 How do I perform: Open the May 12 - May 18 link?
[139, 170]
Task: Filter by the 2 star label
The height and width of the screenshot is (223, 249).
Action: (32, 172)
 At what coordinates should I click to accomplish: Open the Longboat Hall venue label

* * *

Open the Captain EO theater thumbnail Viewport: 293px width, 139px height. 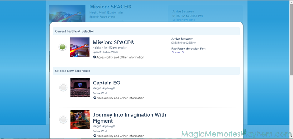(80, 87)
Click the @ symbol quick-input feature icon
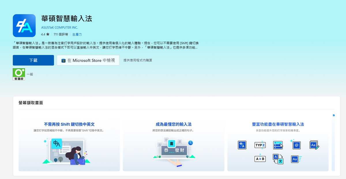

* * *

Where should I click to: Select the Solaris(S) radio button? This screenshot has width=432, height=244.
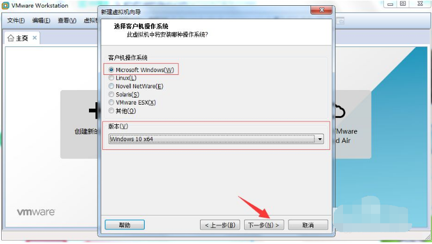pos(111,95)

_Exercise instructions:_ In the material above, find every line with the word "label" and show it.

_Solution to this problem:_
Task: Filter by the 2 star label
 At what coordinates should I click to accomplish: Open the Longboat Hall venue label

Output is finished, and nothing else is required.